E il Partito Democratico? La segretaria Schlein sogna un “campo largo” che, a forza di essere largo, rischia di diventare inconsistente. Si illude di guidare una coalizione in cui Conte reciti da comprimario, quando invece sappiamo bene che l’ex premier, maestro nel farsi concavo e convesso allo stesso tempo, userà ogni occasione per dettare condizioni. Con quale credibilità si può pretendere di governare un Paese se non si riesce neppure a mantenere una linea chiara sulla politica estera? Se si è solidali a giorni alterni, a seconda di quale piazza bisogna blandire?
La verità è che questa solidarietà selettiva non serve a nessuno. Non ai palestinesi, che diventano materia di slogan più che soggetti di una politica seria. Non ai russi del Donbass, che hanno conosciuto il silenzio complice di chi oggi grida alla giustizia. Non agli italiani, che si ritrovano guidati da partiti capaci solo di brandire simboli e mai di affrontare la complessità.

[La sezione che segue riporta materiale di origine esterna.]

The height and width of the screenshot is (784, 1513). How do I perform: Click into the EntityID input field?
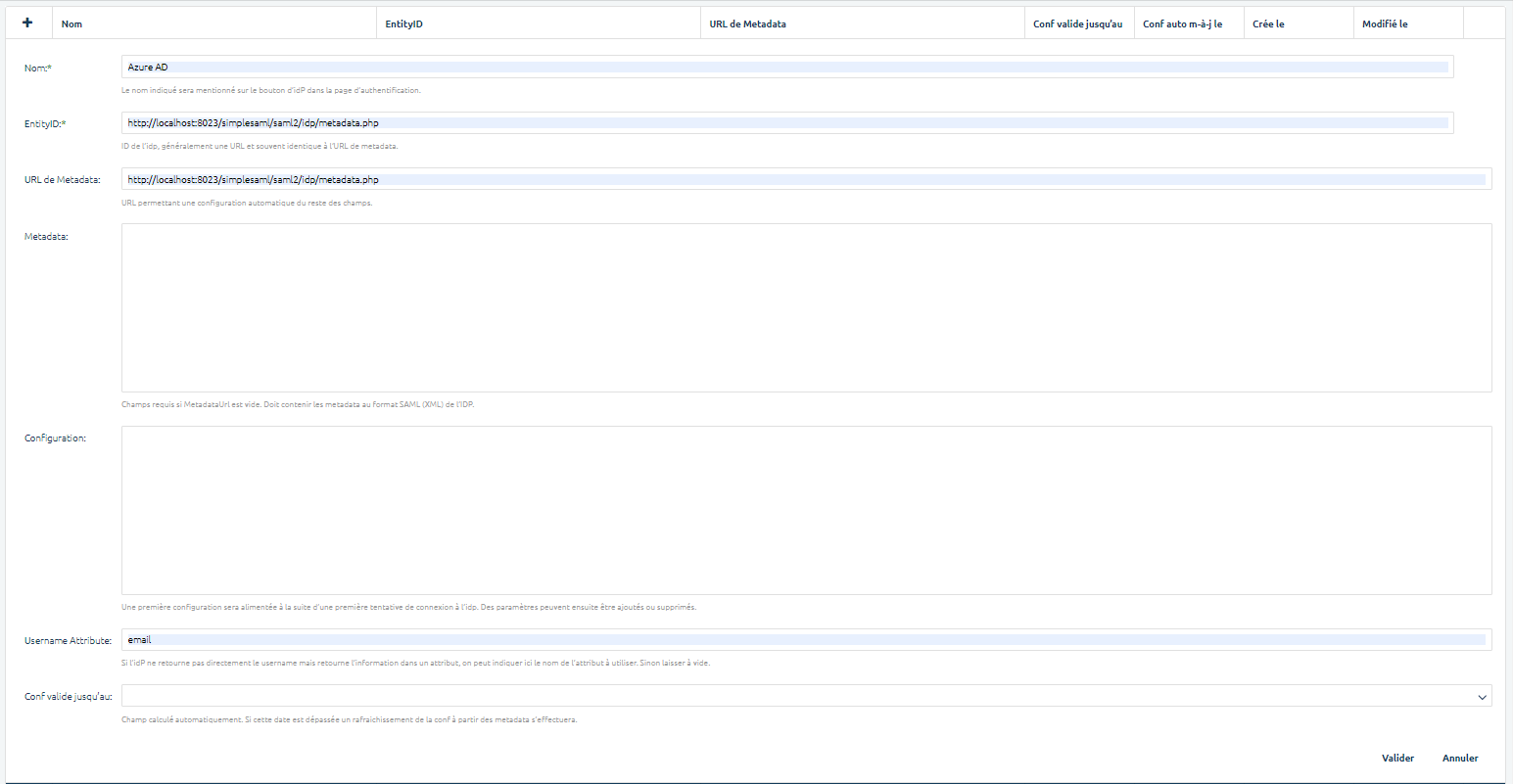click(x=786, y=123)
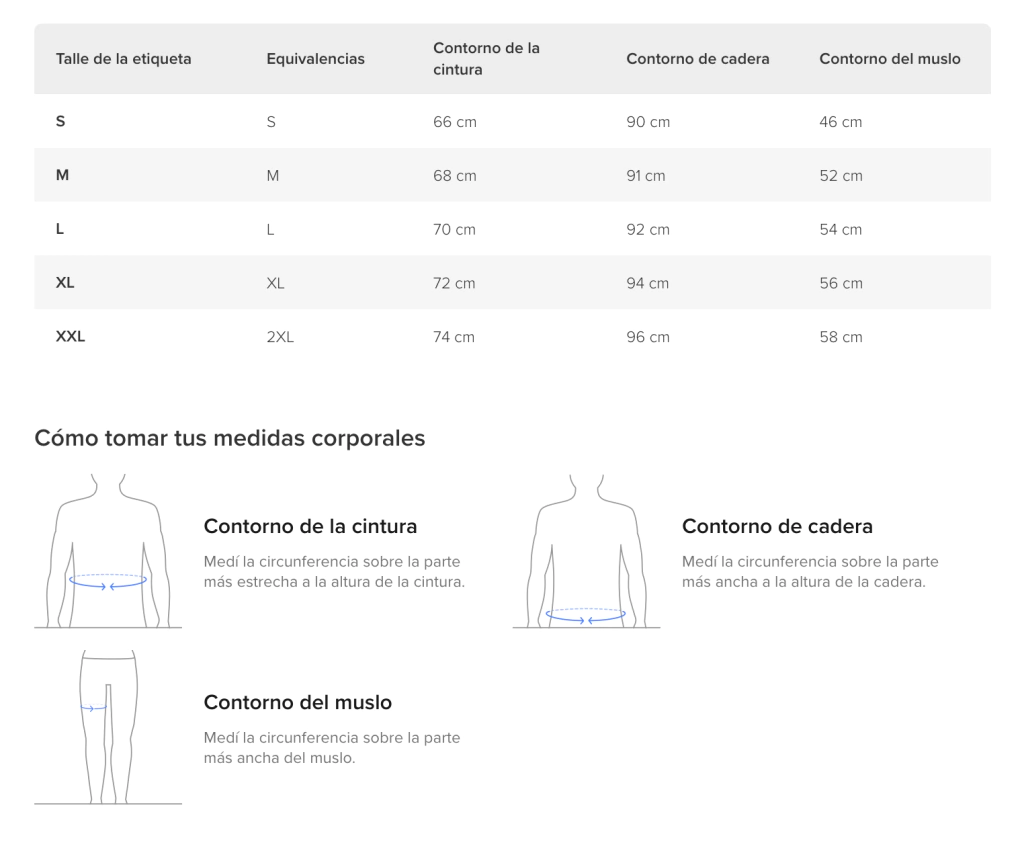This screenshot has height=855, width=1024.
Task: Select the 58 cm thigh value
Action: (x=840, y=337)
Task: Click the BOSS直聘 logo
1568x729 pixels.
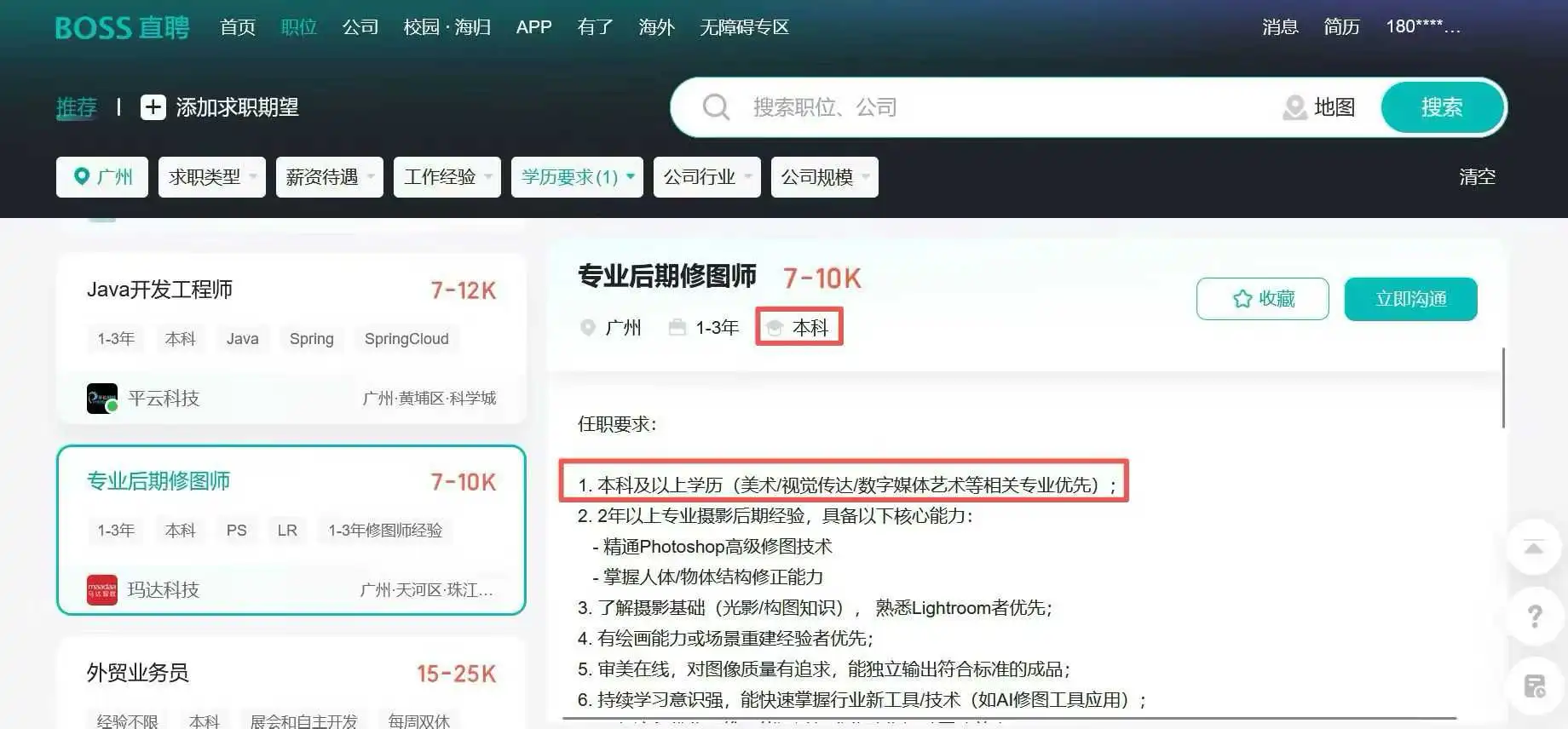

Calenda, con la sua brutalità talvolta fastidiosa, ha ragione almeno su un punto: se il “campo largo” deve ridursi a un’ammucchiata senza coerenza, non durerà più delle cavallette egiziane, una stagione e via. Ma almeno le cavallette furono un flagello naturale. Qui invece c’è la responsabilità politica, c’è la scelta deliberata di ridurre i drammi del mondo a strumenti di propaganda.
E allora sì, oggi possiamo e dobbiamo denunciare i crimini di Israele a Gaza. Ma non senza la memoria di ciò che abbiamo scelto di non vedere per anni. Non senza riconoscere che esiste una misura diversa per ogni tragedia, a seconda di chi la racconta e di chi se ne fa interprete. È questo il vero scandalo: che i popoli valgono solo se la loro sofferenza è utile. Il resto, come il Donbass insegna, si può tranquillamente archiviare nel silenzio.